- Nigeria May Begin Mass Exportation of Fertilizers
The Chairman, Fertilizer Producers and Suppliers Association of Nigeria, Mr. Thomas Etuh, has said that Nigeria will be in a position to export fertilizer within the next two years if current gains of the Presidential Fertilizer Initiative were sustained.
Already, Etuh said the country was currently selling the important agro input to some of its neighbours such as Benin Republic, Chad, Cameroon and Niger Republic, a development that could help restore Nigeria’s position as the food basket of the West African sub region.
The export opportunity from fertilizer, he stressed, would be made possible by the increased local production of fertilizer that had ramped up from a mere 500,000 metric tonnes pre-2015 to close to two million metric tonnes currently.
Etuh, who made this known in a statement, commended President, Muhammadu Buhari for initiating the PFI, which he said had helped farmers access the critical agricultural input at affordable prices, thereby reducing their overheads, boosting yields and encouraging more players to invest in the agriculture value chain.
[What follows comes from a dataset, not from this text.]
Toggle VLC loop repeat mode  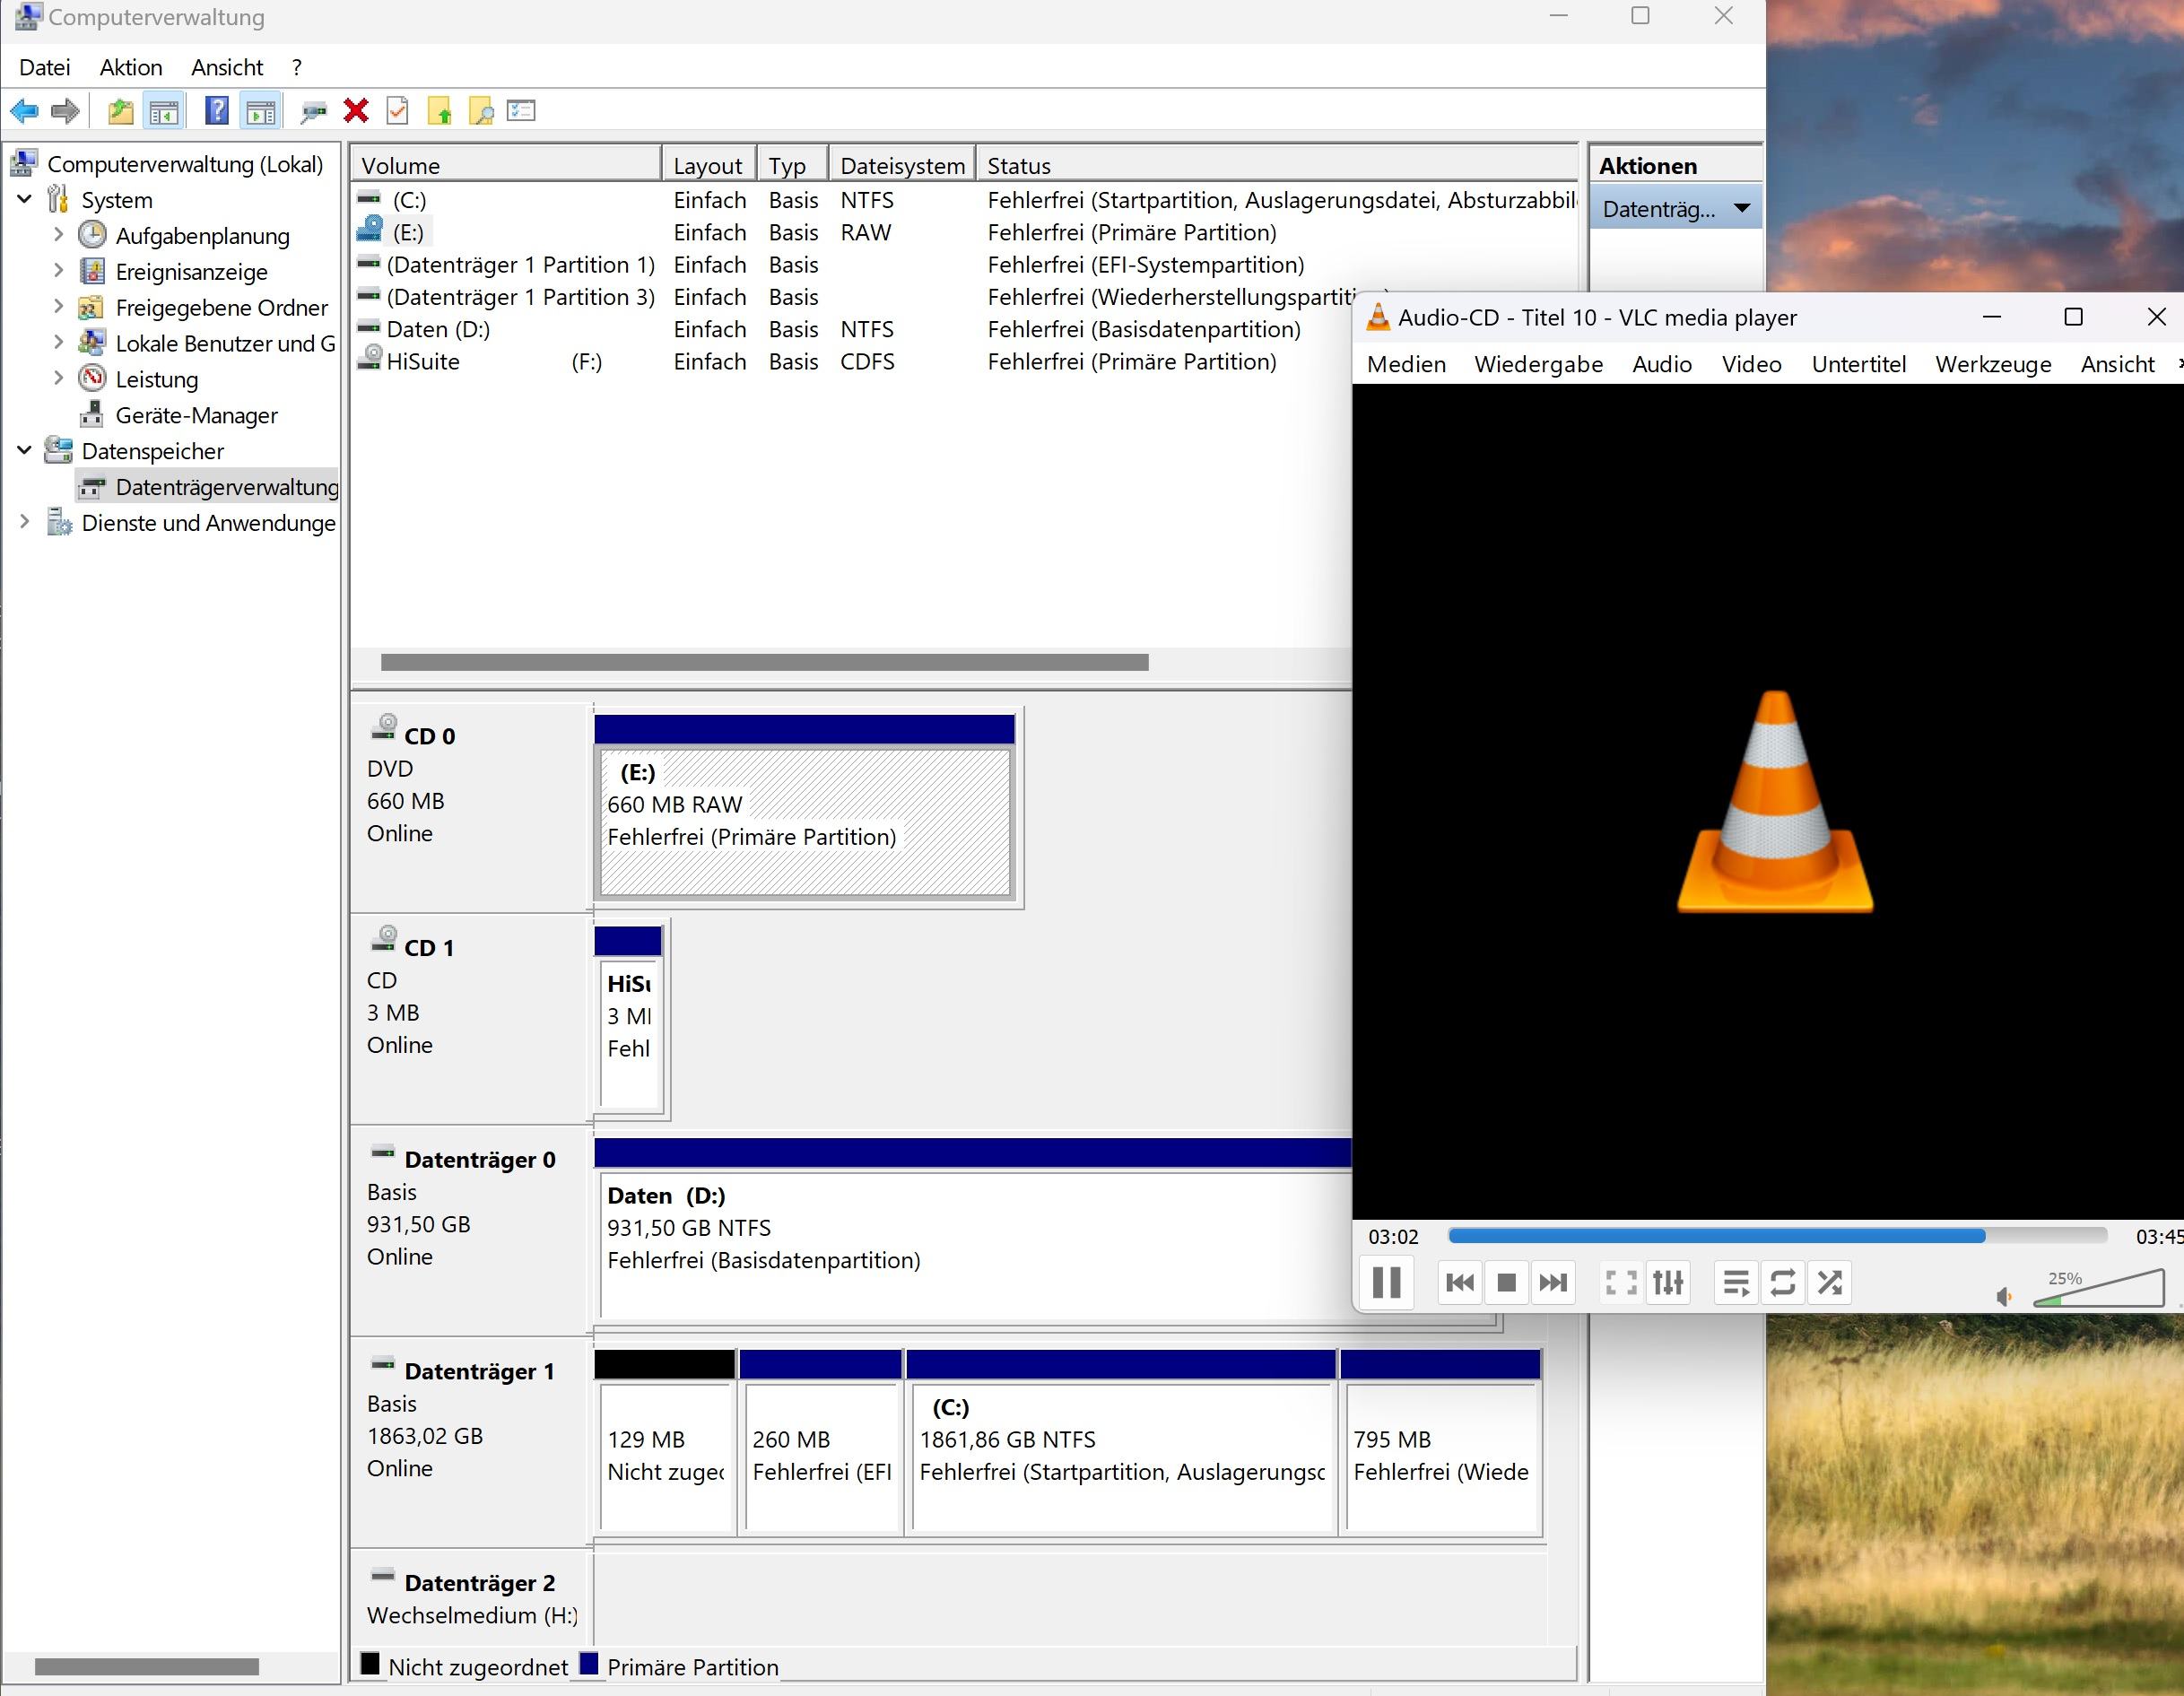(1782, 1282)
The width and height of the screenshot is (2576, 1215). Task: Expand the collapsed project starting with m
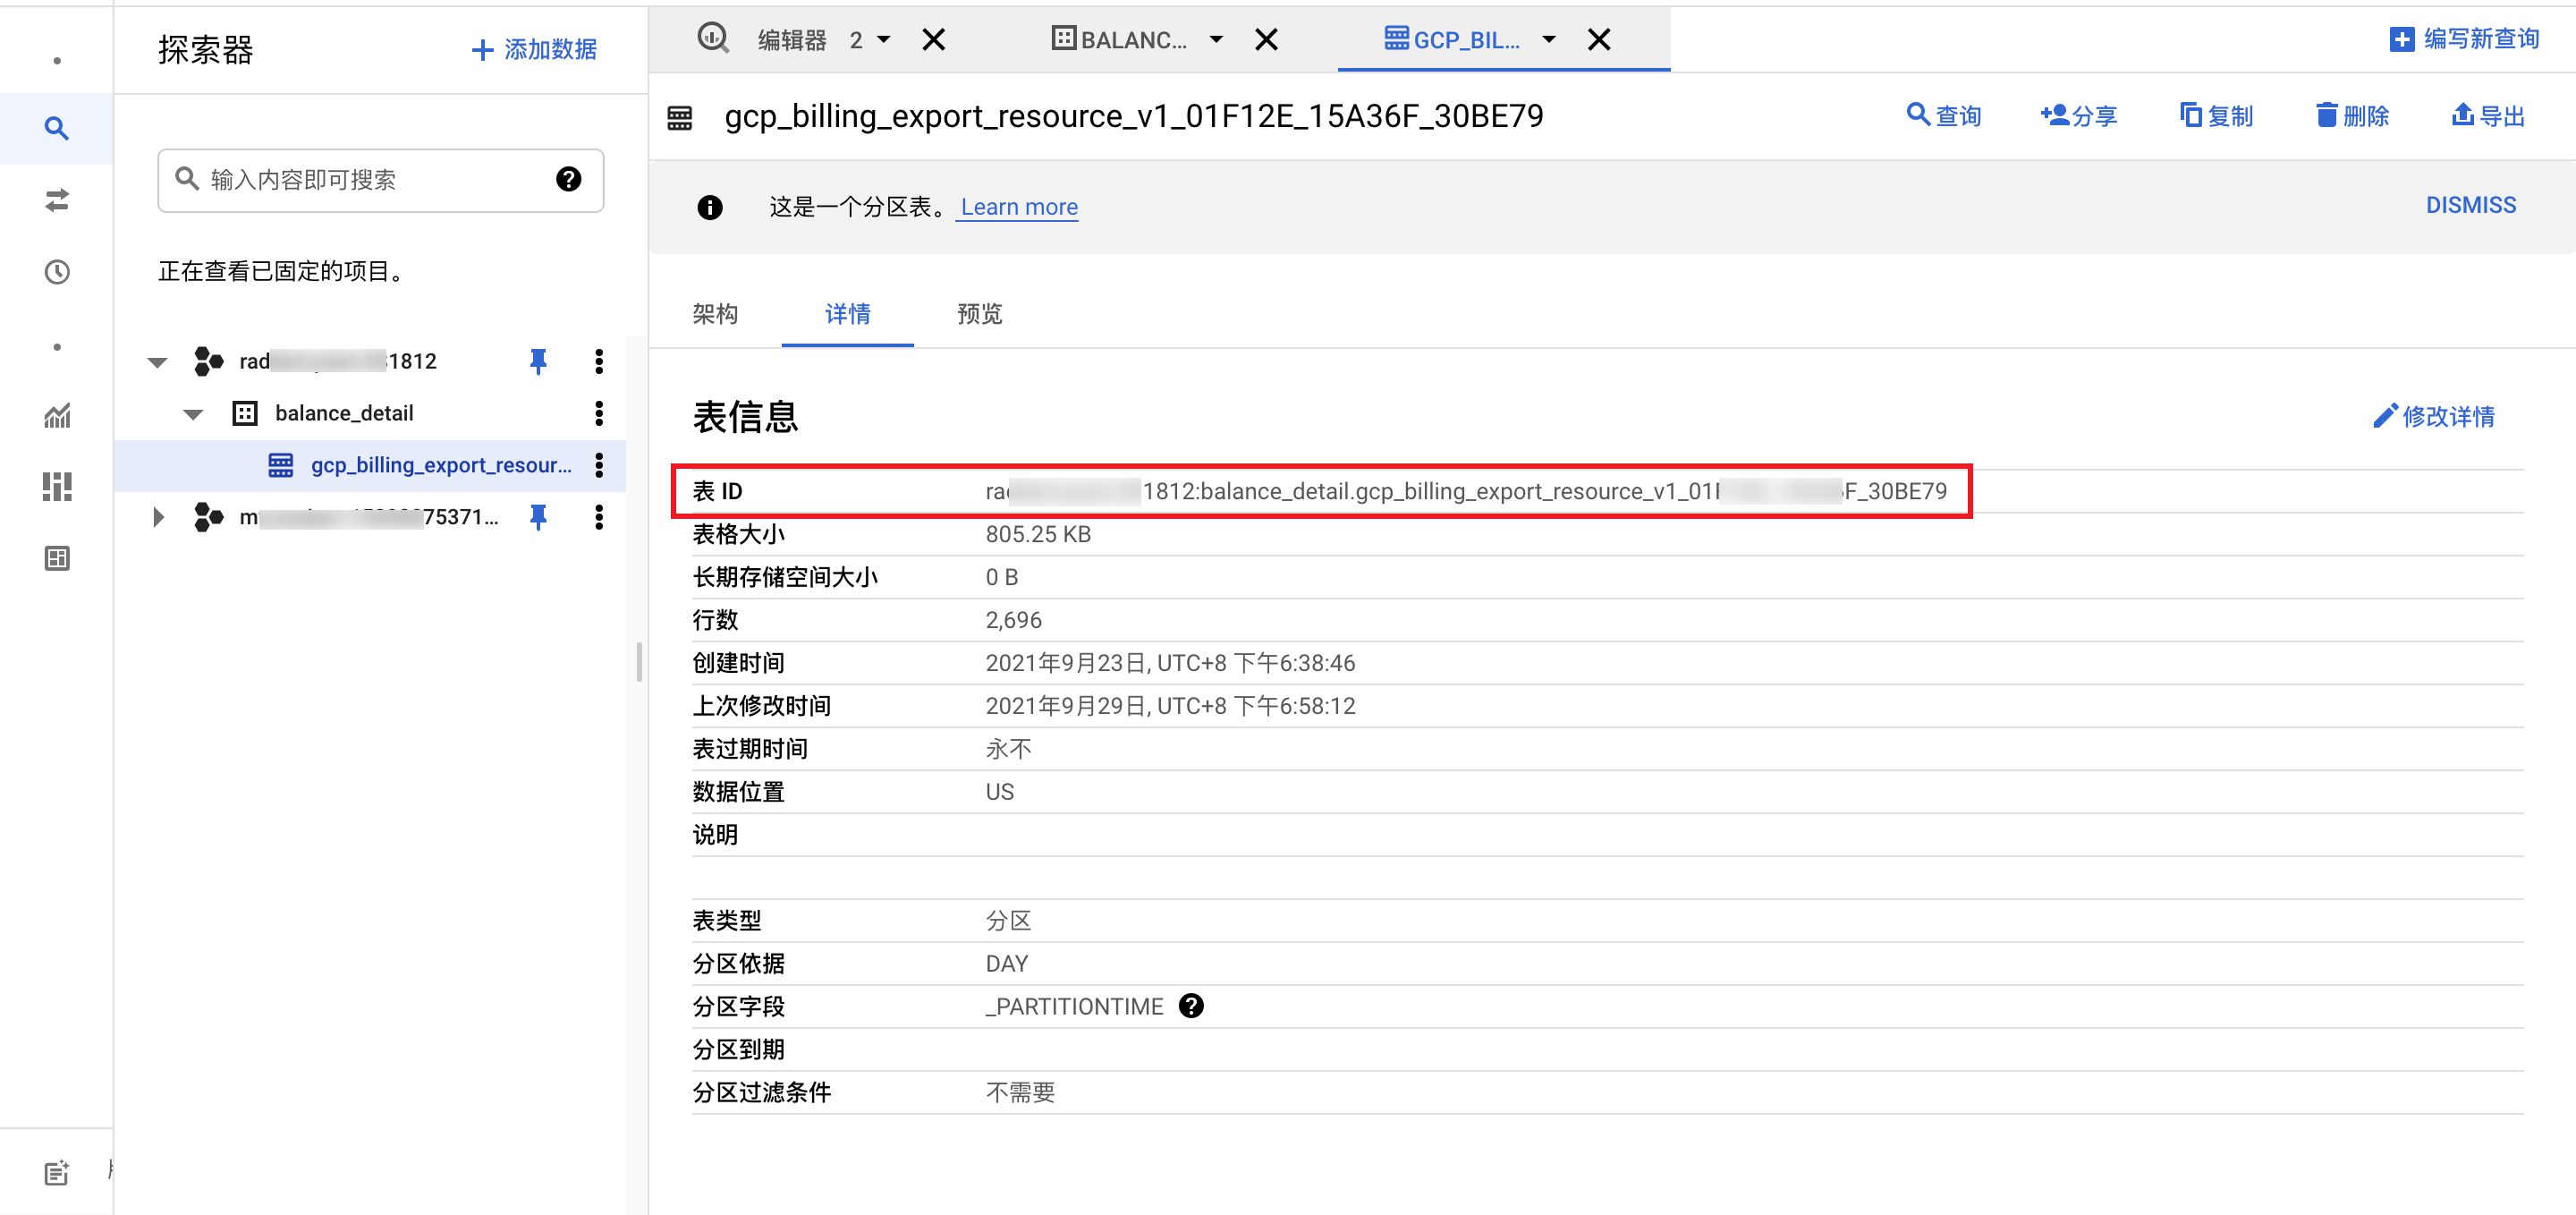[158, 517]
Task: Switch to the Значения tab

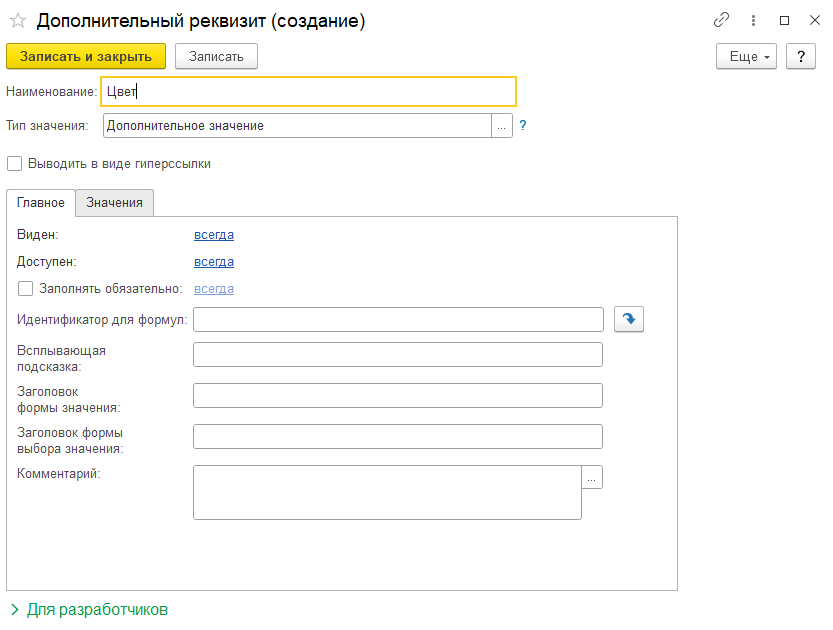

He said, “Before the conceptualisation and activation of the PFI, we had a situation where there were 32 fertilizer blending plants in Nigeria that were moribund. Out of this number, only five blending plants were functional and even then, they were producing at 10 per cent capacity on the average and that was because of the emphasis on importation. This also meant that we were exporting our jobs even when we cannot provide jobs here in Nigeria. Foreign exchange that is scarce is spent building other people’s economies.
“We were lucky that we have a President that has the interest and political will to make a difference and ready to make this initiative work. And those of us in the fertilizer blending industry had no option but to key into this willingness. We were made to understand that beyond the profits necessary for our businesses, it was important for us to see the project as critical to nation building. We were made to appreciate the roles we had to play, first as citizens and then as businesses,” he added.